Federico Gutiérrez-Solana, una apuesta por la investigación y el diálogo


“Adaptar la Universidad de Cantabria al Espacio de Educación Europeo Superior y convertirla en ese campus de excelencia que es hoy. Ha mejorado la calidad de los servicios académicos, investigadores, y la dimensión cívica y cultural”. Así resumen desde el máximo órgano de representación de estudiantes de esa universidad la labor del nuevo presidente de la Conferencia de Rectores de las Universidades Españolas (CRUE), Fedérico Gutiérrez-Solana. Estará en el cargo los próximos dos años después de que el anterior presidente, Ángel Gabilondo, fuera designado ministro de Educación en el Gobierno de José Luis Rodríguez Zapatero.

Esta organización, fundada en 1994, tiene como objetivo servir como espacio de debate y reflexión para todas las universidades españolas. Su función principal en estos momentos es resolver los problemas generados a raíz del proceso de implantación del Espacio Europeo de Educación Superior (EEES), también conocido como Plan Bolonia. A él le toca liderar este importante cambio que verá la luz el próximo curso 2009-2010, aunque algunas universidades ya se han adelantado.

Carrera academica brillante

Gutiérrez-Solana realizó estudios universitarios en la Escuela Técnica Superior de Ingenieros de Caminos, Canales y Puertos de la Universidad Politécnica de Madrid (UPM), donde se graduó con la calificación de sobresaliente. En 1978 ingresó en la UPM como profesor, y se doctoró con premio extraordinario en 1981, año en el que obtuvo una beca Fullbright, y se incorporó como investigador a la Carnegie-Mellon University, de Pittsburgh (Estados Unidos).

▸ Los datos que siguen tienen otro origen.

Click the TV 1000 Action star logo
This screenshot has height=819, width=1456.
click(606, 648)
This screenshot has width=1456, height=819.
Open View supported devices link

En 1983 inició su actividad académica en la Universidad de Cantabria (UC) como responsable del área de Ciencias de los Materiales, de la que es catedrático en 1989; y fue director de la Escuela Técnica Superior de Ingenieros de Caminos, Canales y Puertos (1986-1994). En la UC, primero fue vicerrector de Profesorado (1997-2001), después vicerrector de Planificación y Desarrollo (2001-2002), y es rector desde 2002.

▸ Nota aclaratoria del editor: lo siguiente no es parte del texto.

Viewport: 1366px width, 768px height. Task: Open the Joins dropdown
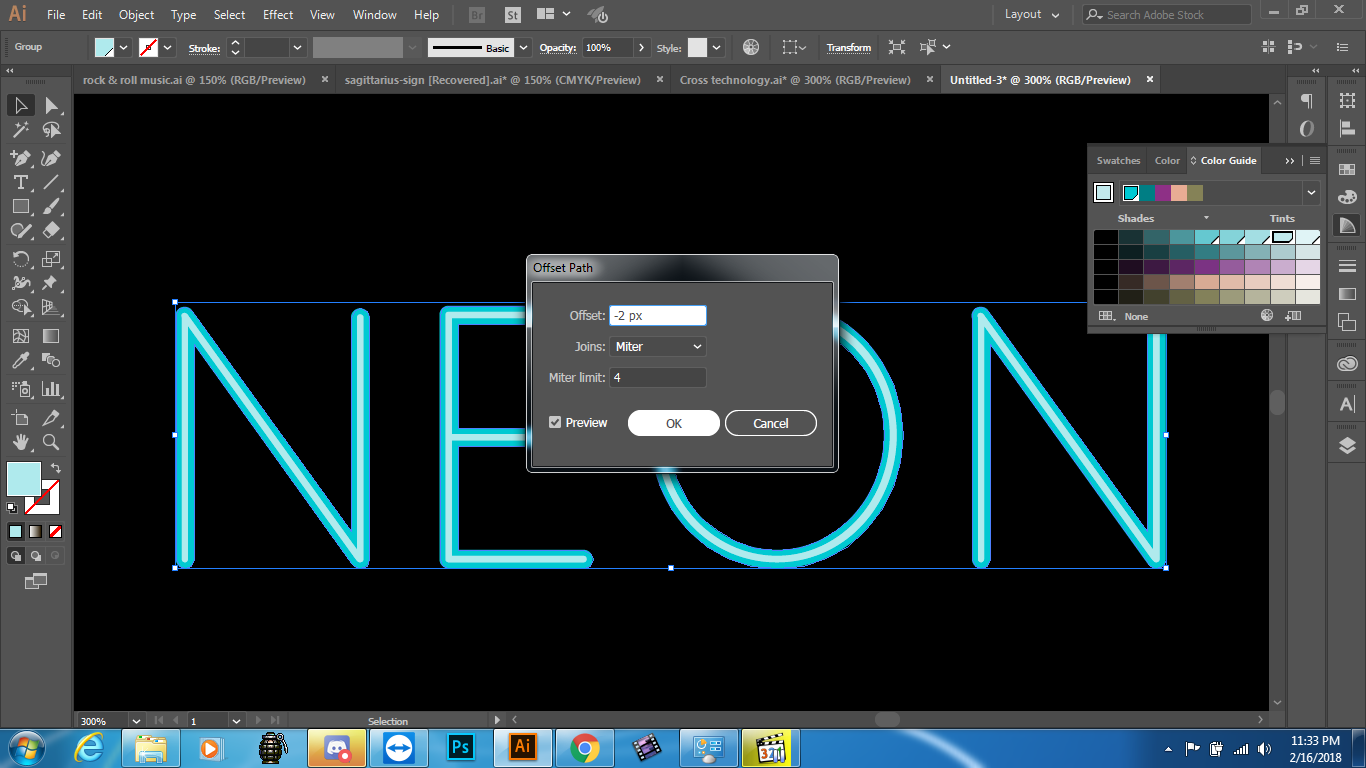(657, 347)
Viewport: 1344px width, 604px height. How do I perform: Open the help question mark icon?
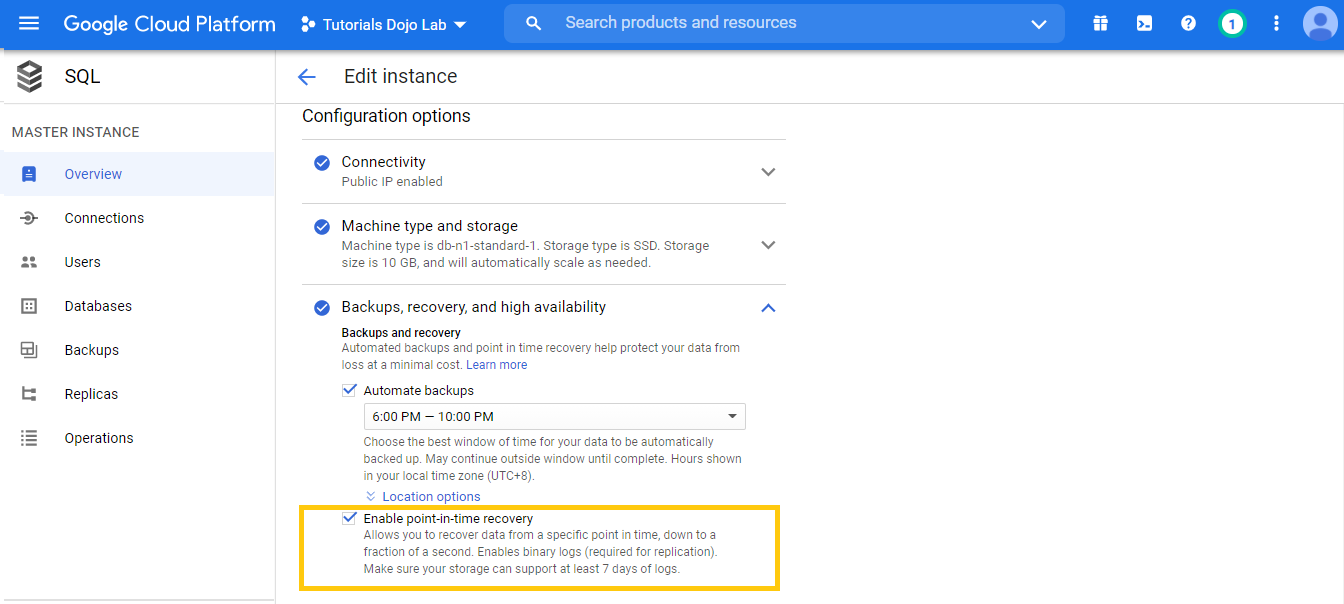(1188, 23)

Durante estos siete años al frente de la universidad cántabra ha tenido que lidiar con el difícil papel de cumplir con la normativa europea para lograr la adaptación al nuevo espacio europeo de estudios superiores. “El rectorado lo ha impulsado a nivel nacional e internacional. Se ha trabajado mucho para que se desarrole muy rápido y para que el proceso cale entre profesores y alumnos”, afirma Martín Ruiz, presidente del Consejo de Estudiantes que representa a las once facultades que integran el campus universitario.

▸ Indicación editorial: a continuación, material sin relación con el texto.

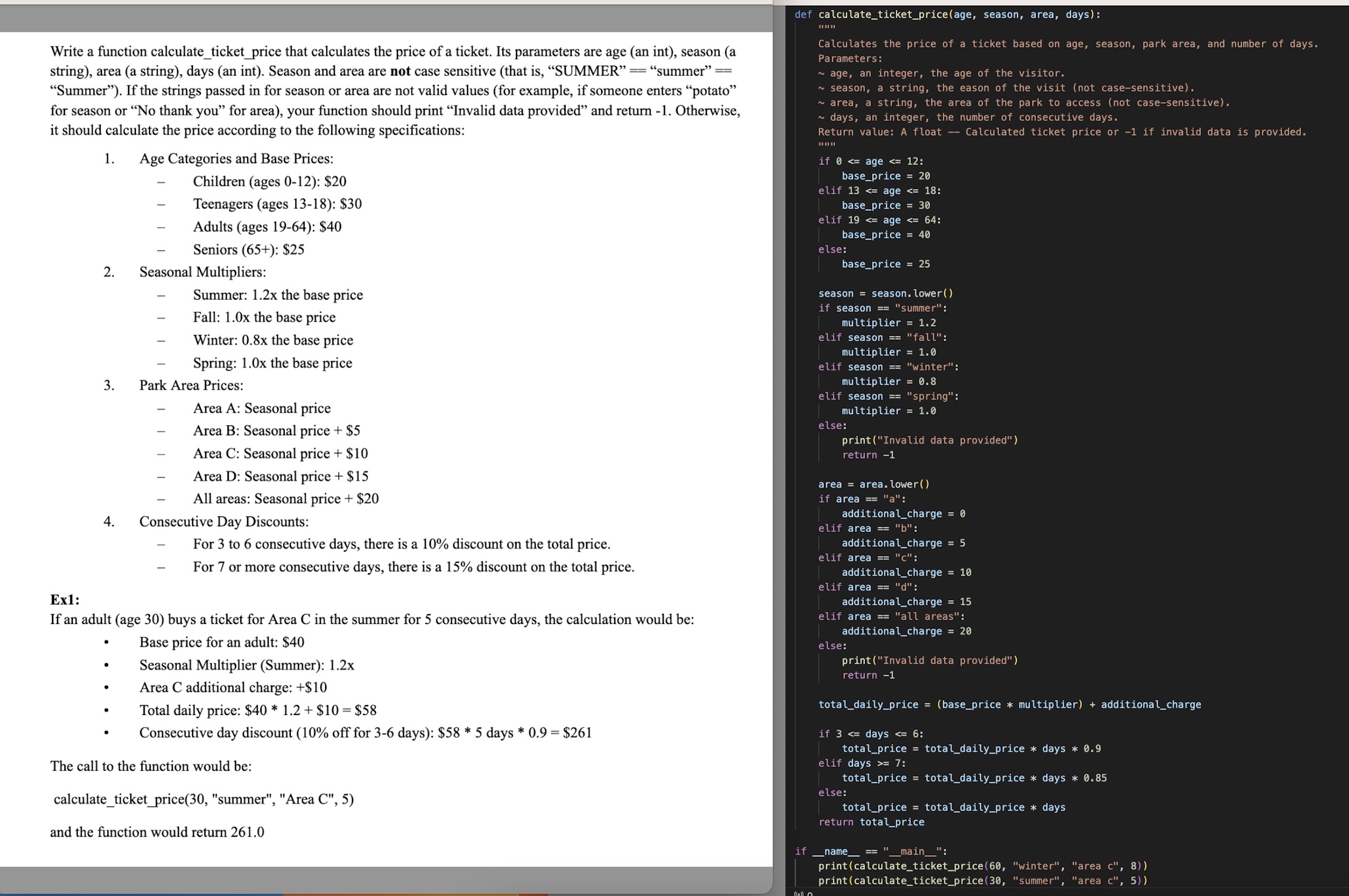Click the season = season.lower() line
The image size is (1349, 896).
pos(885,293)

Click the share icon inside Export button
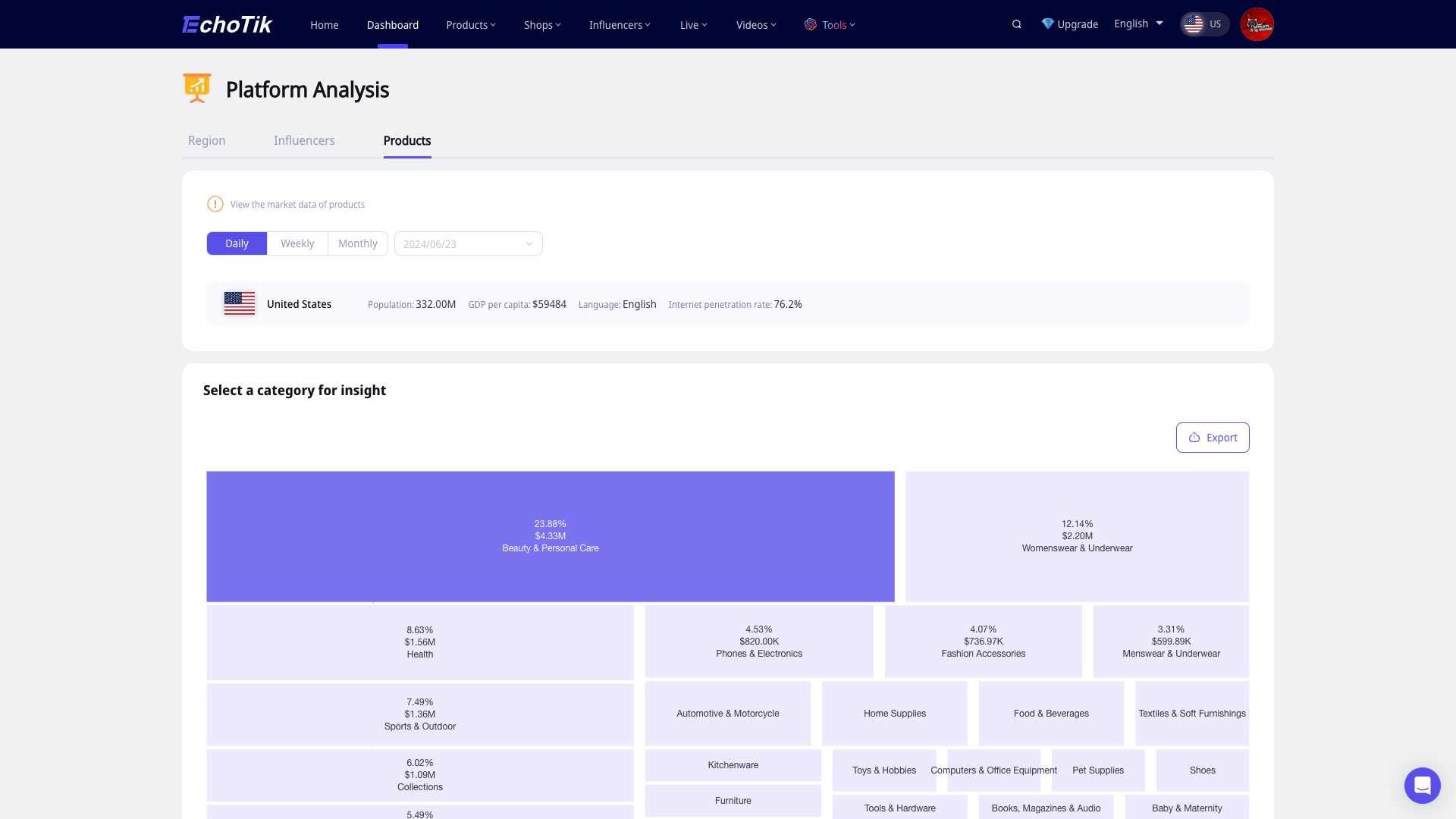click(1194, 438)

Sobre Bolonia, añade Ruiz que la universidad no está incentivando al profesorado ni se aportan los recursos necesarios para ello: “La clave no es la cantidad de dinero aportada por el Gobierno, sino que el profesor se forme para liderar las clases. Es importante incentivarlos para que lo hagan bien y contratar más profesorado. Es más un cambio de mentalidad y cultural que económico”.

Investigación y valores cívicos

Al margen de esto, la valoración de su trabajo durante estos años es positiva. Su eje de actuación ha consistido en impulsar la labor investigadora, tender sólidos puentes con el sector empresarial y dejar la puerta abierta a los alumnos para escuchar todas sus demandas.

Ruiz, que compatibiliza la representación de los estudiantes con la carrera de Filosofía , destaca la mejora de la calidad “en los servicios académicos y de investigación” y señala, como uno de sus logros, el impulso del inglés, “con un nivel muy alto”, y la creación de una asignatura de seis créditos para todos los grados (denominación que recibirán los títulos universitarios a partir del año que viene) que versa sobre aspectos cívicos como los derechos humanos y la igualdad de género.

Sin embargo, achaca al Consejo de Gobierno presidido por Gutiérrez-Solana los criterios utilizados para emplear a nuevos docentes: “Recientemente, a la hora de contratar el nuevo profesorado, los criterios que se emplean no nos gustan. Se valora mucho la investigación y poco la docencia. Creemos que se tiene que valorar más lo segundo y el rectorado no ha aceptado”, concluye Ruiz.